How many five-digit even numbers, that are less than 50000 and that are not divisible by 5, can be created from the digits 0, 1, 3, 5, 6, 7, 8 and 9, if no digit can be used more than once?

To find the number of five-digit even numbers less than 50,000 and not divisible by 5, using the digits 0, 1, 3, 5, 6, 7, 8, 9 without repetition, we follow these steps:

Step 1: The first digit Since the number must be less than 50,000, the first digit can only be 1, 3, or 4. However, 4 is not in our list of digits, leaving us with only two possibilities: 1 or 3.

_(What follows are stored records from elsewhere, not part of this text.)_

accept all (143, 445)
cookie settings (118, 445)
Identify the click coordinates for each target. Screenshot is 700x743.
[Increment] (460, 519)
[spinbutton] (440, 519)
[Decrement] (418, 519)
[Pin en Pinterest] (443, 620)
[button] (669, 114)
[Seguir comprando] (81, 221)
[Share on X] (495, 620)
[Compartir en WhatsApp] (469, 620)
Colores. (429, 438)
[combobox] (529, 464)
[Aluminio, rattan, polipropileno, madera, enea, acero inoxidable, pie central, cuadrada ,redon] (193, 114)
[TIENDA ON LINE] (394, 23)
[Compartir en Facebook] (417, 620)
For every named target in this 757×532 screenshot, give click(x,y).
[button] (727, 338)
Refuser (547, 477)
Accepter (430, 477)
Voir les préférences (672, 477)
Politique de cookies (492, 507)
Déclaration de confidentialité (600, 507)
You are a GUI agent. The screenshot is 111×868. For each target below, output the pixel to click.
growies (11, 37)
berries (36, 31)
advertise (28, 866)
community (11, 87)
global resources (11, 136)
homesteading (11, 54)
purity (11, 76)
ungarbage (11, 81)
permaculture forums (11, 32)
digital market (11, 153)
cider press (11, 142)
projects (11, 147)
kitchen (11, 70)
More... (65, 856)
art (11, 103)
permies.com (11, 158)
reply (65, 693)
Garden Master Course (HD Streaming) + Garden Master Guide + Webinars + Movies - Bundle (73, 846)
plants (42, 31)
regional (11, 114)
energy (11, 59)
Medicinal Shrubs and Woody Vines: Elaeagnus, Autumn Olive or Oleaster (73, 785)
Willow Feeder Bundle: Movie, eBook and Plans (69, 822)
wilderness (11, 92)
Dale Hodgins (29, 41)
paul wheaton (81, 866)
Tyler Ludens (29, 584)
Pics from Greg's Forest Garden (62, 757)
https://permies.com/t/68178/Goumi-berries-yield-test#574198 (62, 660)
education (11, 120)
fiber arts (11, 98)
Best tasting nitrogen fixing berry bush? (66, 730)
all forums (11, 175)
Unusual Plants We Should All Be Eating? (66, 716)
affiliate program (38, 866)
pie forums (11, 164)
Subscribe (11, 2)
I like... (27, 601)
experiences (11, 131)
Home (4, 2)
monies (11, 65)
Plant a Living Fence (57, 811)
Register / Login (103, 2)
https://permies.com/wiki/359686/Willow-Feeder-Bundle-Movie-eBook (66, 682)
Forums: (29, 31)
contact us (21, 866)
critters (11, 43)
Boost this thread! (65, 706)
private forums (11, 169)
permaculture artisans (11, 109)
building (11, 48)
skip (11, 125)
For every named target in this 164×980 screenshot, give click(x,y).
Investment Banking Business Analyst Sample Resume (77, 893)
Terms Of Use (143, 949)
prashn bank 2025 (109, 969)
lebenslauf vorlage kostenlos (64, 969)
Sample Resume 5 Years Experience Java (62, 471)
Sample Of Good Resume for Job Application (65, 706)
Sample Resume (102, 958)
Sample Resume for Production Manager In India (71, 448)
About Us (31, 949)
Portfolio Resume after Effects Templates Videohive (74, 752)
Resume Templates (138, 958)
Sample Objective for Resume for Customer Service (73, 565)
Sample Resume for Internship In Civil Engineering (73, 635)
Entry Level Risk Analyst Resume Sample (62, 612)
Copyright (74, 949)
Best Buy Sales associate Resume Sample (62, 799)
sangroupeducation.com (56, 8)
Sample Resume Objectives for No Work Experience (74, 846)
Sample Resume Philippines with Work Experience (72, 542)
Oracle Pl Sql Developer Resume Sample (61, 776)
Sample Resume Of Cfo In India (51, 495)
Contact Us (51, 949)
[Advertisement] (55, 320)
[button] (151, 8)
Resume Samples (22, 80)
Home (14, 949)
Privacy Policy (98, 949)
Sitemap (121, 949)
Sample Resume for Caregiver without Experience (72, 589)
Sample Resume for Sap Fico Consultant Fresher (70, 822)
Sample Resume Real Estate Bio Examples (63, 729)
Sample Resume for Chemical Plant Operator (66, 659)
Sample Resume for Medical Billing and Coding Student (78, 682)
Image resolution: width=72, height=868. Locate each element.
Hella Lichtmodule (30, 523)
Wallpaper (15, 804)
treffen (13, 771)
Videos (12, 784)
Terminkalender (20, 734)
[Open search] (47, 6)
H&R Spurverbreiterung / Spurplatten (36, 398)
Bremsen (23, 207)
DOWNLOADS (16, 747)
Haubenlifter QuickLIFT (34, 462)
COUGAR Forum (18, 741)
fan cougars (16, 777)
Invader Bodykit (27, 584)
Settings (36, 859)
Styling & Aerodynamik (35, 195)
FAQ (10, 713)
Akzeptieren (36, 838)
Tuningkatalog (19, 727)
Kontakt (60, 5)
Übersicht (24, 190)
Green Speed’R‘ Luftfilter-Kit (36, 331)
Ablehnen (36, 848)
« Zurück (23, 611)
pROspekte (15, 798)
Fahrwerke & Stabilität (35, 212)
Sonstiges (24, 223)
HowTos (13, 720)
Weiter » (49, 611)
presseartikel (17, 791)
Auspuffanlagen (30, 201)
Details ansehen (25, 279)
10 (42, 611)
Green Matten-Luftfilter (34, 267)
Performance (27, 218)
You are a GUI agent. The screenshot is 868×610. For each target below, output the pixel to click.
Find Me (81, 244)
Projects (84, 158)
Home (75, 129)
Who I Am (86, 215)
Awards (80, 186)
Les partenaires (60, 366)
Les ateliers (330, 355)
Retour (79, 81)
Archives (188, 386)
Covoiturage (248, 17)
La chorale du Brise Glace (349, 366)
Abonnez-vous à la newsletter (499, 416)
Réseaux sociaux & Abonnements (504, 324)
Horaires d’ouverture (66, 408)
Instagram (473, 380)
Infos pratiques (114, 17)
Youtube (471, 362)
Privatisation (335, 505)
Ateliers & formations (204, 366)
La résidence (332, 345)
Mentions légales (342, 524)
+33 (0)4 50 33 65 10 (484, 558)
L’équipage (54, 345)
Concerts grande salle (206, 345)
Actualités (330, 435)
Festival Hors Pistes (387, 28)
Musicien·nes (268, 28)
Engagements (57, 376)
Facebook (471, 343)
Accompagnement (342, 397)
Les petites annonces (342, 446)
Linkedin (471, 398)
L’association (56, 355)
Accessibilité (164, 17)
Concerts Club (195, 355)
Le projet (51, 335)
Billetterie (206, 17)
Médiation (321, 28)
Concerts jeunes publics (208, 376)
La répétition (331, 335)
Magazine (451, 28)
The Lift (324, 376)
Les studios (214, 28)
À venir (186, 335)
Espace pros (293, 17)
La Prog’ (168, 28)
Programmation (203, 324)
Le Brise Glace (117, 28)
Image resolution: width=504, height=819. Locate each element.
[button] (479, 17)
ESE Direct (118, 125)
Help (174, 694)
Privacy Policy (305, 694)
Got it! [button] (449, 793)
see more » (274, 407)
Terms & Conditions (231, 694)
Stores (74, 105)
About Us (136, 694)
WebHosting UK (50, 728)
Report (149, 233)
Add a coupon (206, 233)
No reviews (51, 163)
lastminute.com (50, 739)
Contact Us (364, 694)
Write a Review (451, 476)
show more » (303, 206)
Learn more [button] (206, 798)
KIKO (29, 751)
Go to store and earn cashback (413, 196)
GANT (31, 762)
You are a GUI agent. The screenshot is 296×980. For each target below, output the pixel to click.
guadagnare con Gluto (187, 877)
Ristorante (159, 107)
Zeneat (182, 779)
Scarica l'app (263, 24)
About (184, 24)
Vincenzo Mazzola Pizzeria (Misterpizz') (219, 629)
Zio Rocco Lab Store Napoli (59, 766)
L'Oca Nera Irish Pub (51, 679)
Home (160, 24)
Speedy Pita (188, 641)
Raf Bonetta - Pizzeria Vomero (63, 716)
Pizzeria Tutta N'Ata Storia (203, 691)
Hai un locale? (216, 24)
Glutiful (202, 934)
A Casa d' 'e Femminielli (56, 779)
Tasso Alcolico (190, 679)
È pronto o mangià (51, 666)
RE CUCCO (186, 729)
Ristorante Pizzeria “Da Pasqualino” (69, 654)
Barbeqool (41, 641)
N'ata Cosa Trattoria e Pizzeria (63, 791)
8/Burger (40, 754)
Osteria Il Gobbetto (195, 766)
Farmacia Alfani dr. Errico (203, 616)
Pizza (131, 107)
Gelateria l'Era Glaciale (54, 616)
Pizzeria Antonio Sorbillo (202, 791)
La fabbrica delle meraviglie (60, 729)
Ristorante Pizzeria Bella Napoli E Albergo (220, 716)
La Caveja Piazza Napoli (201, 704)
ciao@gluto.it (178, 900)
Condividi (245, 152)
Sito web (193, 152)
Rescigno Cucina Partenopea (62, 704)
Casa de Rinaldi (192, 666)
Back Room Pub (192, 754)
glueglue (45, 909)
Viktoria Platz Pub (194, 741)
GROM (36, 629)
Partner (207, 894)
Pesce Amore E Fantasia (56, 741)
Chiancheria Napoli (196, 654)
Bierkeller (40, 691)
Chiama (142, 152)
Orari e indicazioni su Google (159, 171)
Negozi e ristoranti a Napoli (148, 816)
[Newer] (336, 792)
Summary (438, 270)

Step 2: The last digit The last digit must be even and not 0 (since the number cannot be divisible by 5). Our even digit options are 0, 6, and 8. Since 0 is not allowed (we do not want a number divisible by 5), we have two valid options for the last digit: 6 or 8.

Step 3: Digits in between For the three digits in the middle, we can use any of the remaining six digits that haven't been used for the first and last places, which gives us 6 choices for the second position, 5 choices for the third position, and 4 choices for the fourth position.

Step 4: Putting it all together We now multiply the number of choices for each position. There are 2 choices for the first digit, 6 choices for the second, 5 for the third, 4 for the fourth, and 2 for the fifth (last digit).

So the total number of possible numbers is 2 (first digit) * 6 (second digit) * 5 (third digit) * 4 (fourth digit) * 2 (fifth digit).

2 * 6 * 5 * 4 * 2 = 480

There are 480 different five-digit even numbers less than 50,000 that are not divisible by 5 and can be created from the digits given without repeating any digit.